:: Task goal ::
Can you reproduce the entries, requests included, starting at the very beginning and stopping after the line that contains "Action: click(675, 483)", with every number in the answers (the viewport dimensions and click coordinates) shifted by -144 and the pictures left out?

:: Supplied information ::
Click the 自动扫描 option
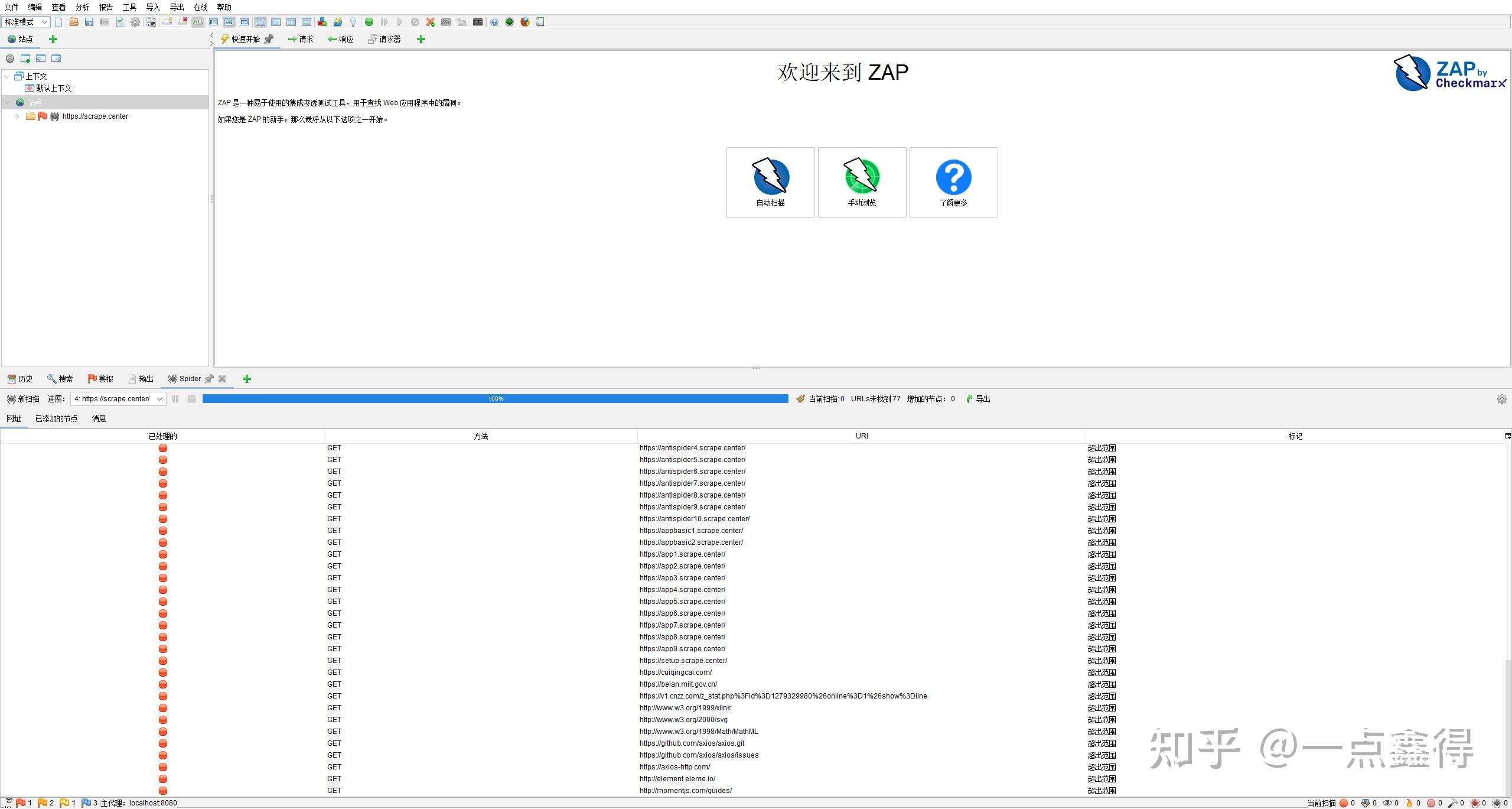Viewport: 1512px width, 809px height. [770, 182]
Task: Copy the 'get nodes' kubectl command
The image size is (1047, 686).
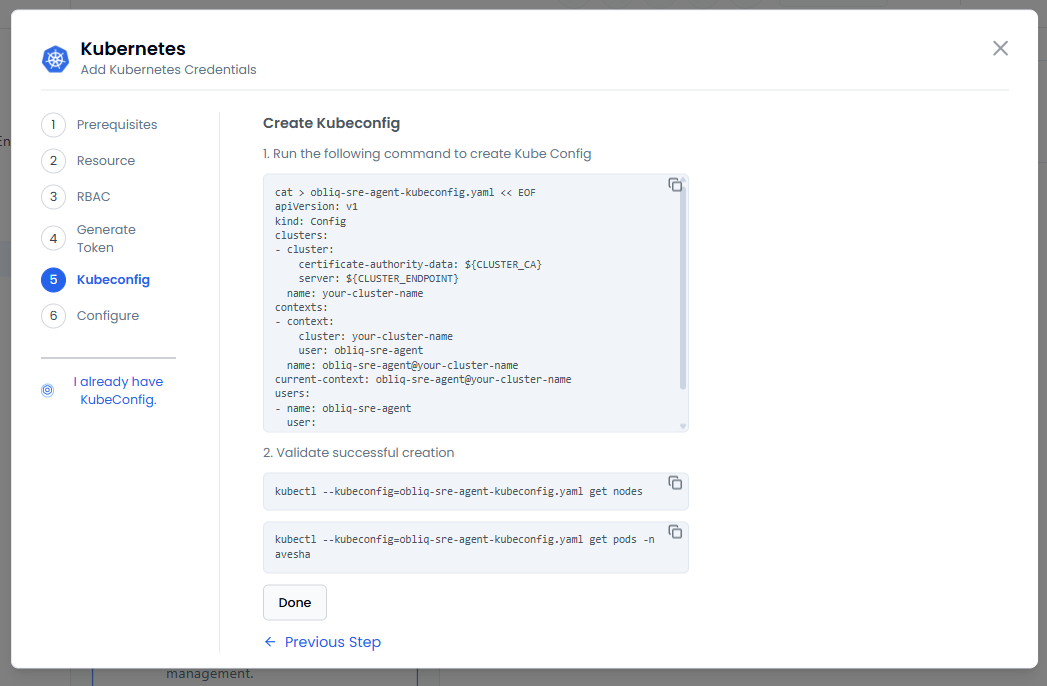Action: click(675, 483)
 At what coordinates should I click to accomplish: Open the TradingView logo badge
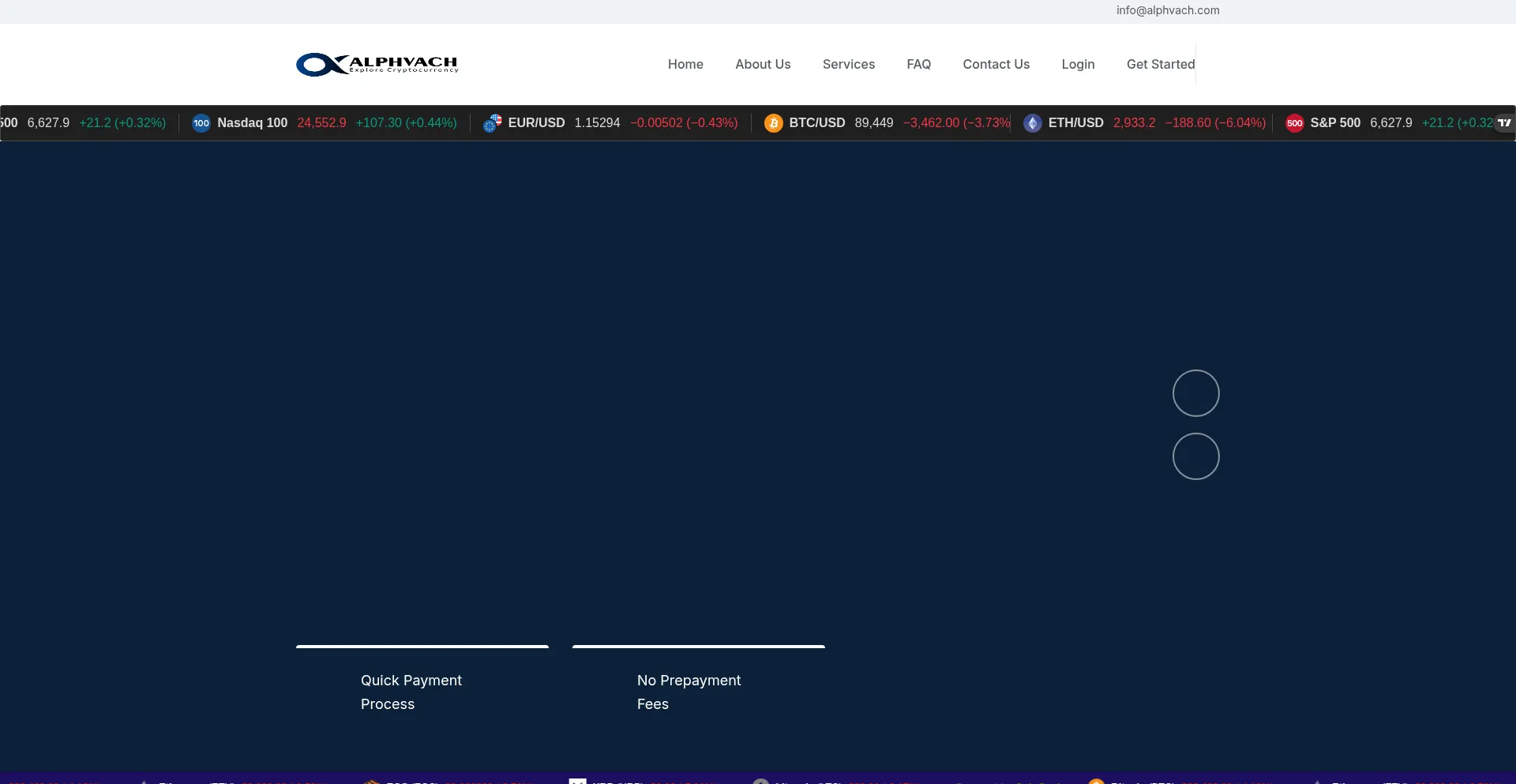pyautogui.click(x=1504, y=122)
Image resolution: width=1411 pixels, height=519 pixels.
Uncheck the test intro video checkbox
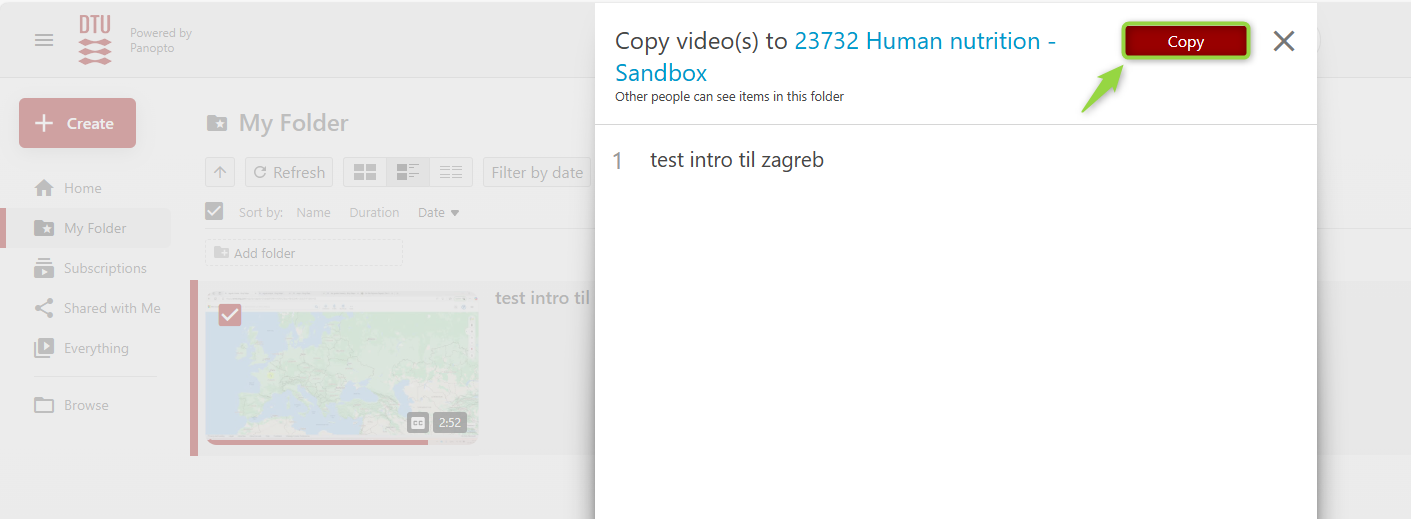230,315
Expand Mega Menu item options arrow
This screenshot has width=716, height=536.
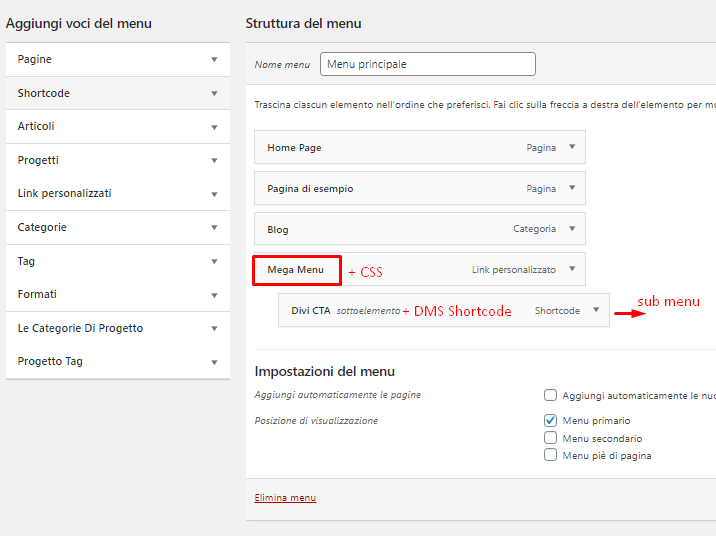pyautogui.click(x=572, y=269)
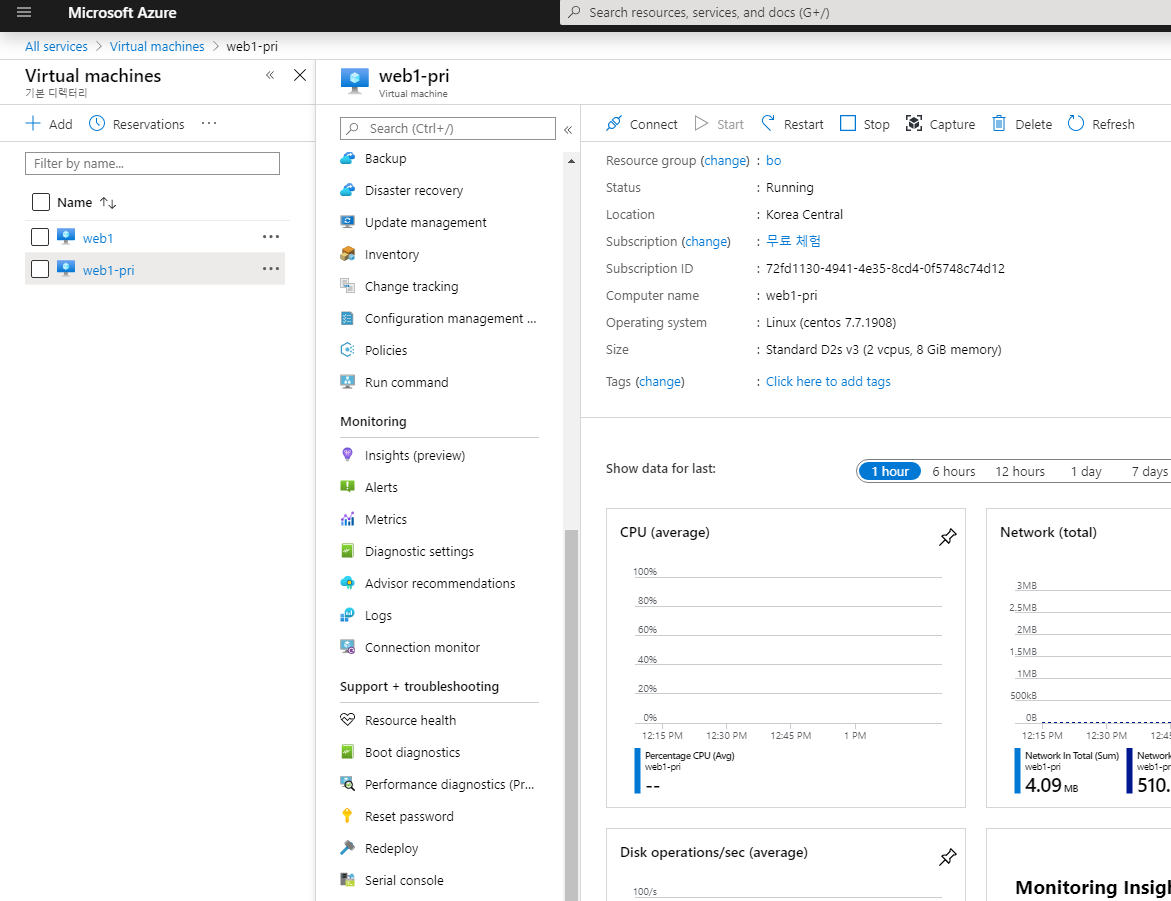The height and width of the screenshot is (901, 1171).
Task: Check the box next to web1-pri
Action: point(40,269)
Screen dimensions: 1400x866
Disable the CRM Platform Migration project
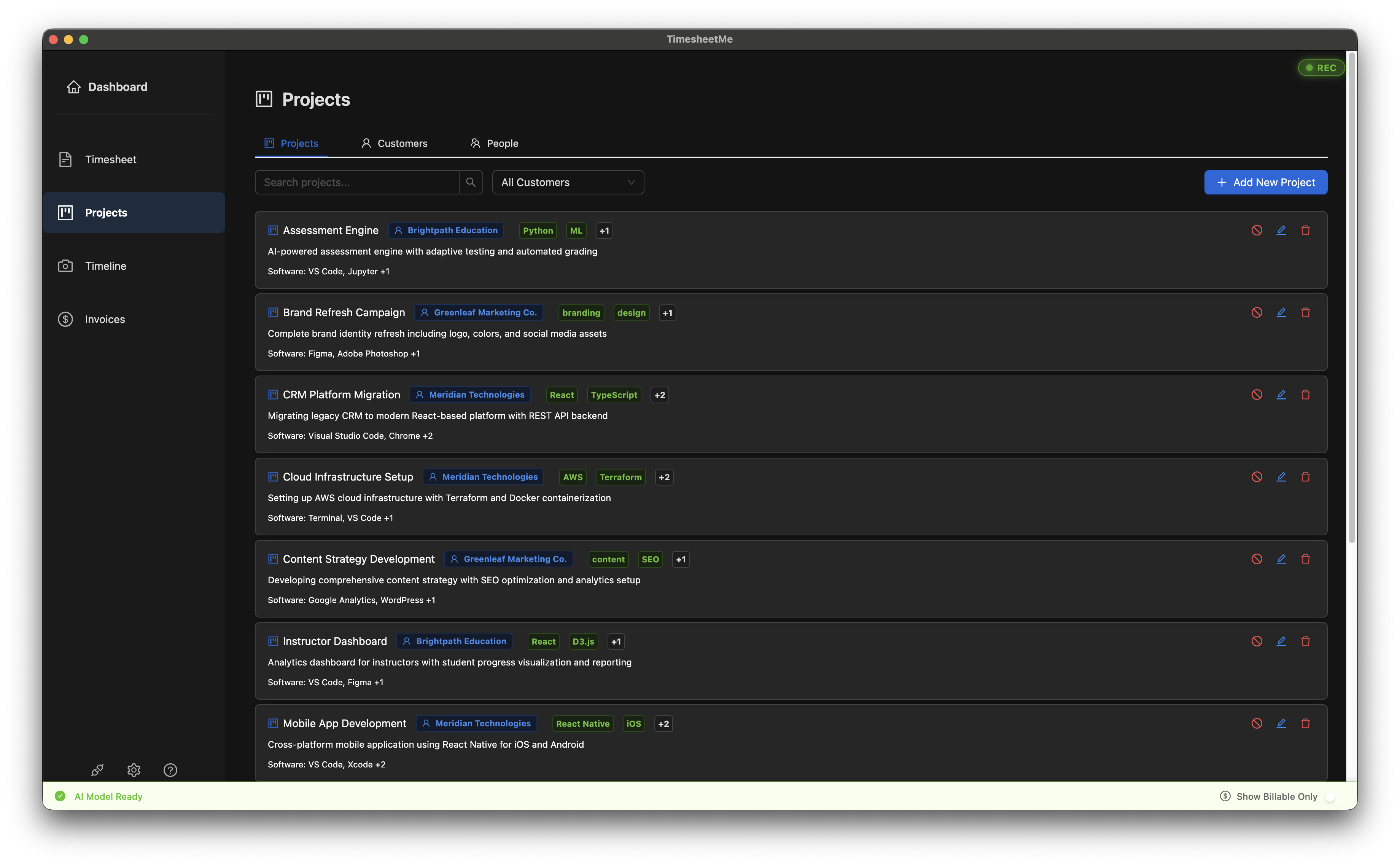(1256, 395)
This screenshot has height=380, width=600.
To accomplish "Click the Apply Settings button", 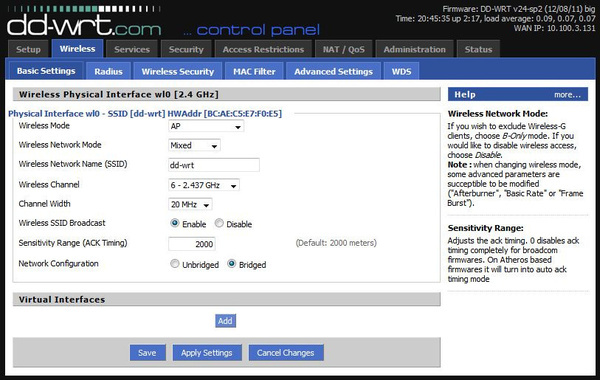I will pyautogui.click(x=207, y=353).
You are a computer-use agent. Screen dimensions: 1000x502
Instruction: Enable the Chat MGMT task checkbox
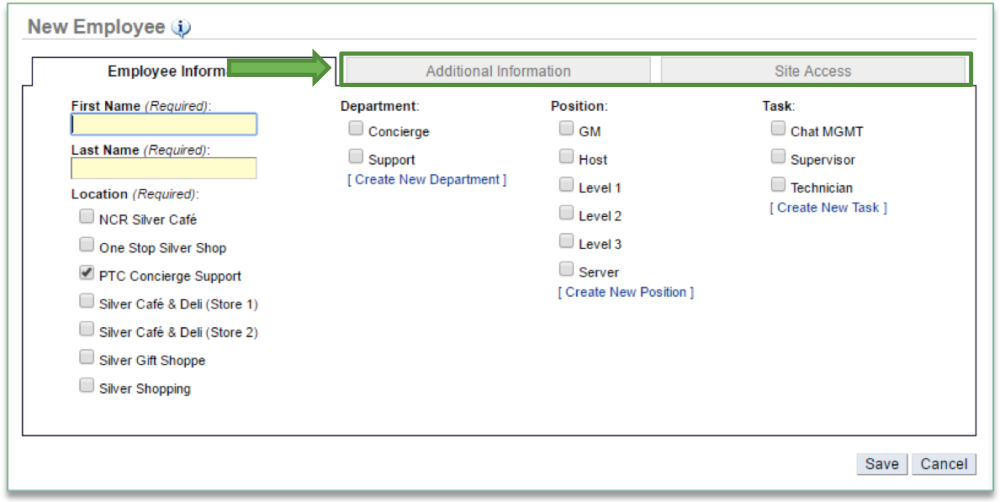click(x=778, y=129)
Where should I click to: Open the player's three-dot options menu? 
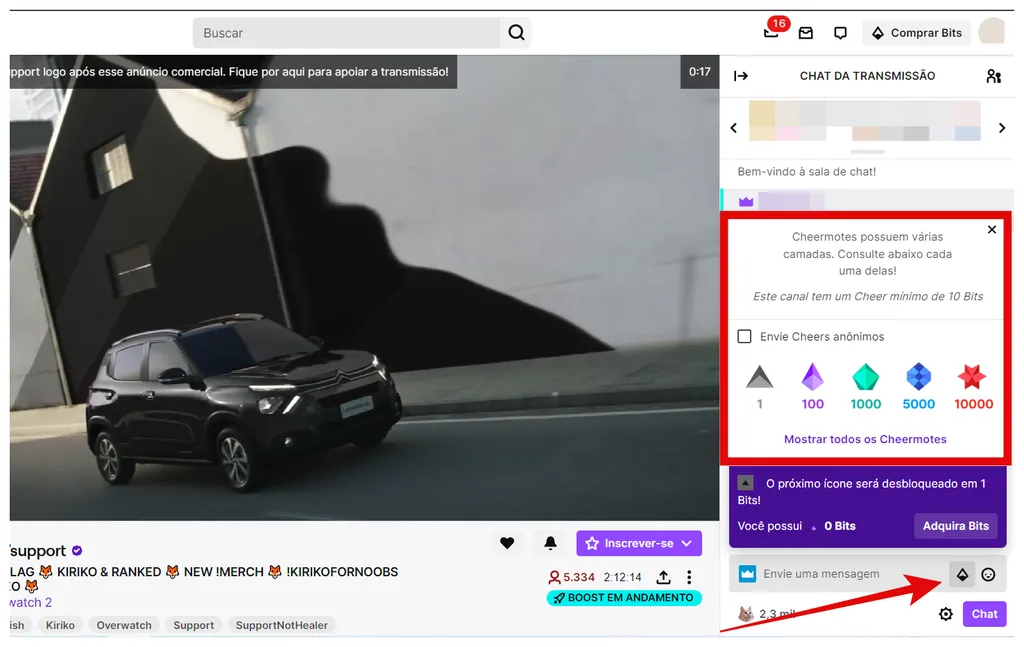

:: Written answer ::
Click the 自动扫描 option
Viewport: 1368px width, 665px height. [626, 38]
Task: Copy the 'get nodes' kubectl command
The image size is (1047, 686).
Action: click(531, 339)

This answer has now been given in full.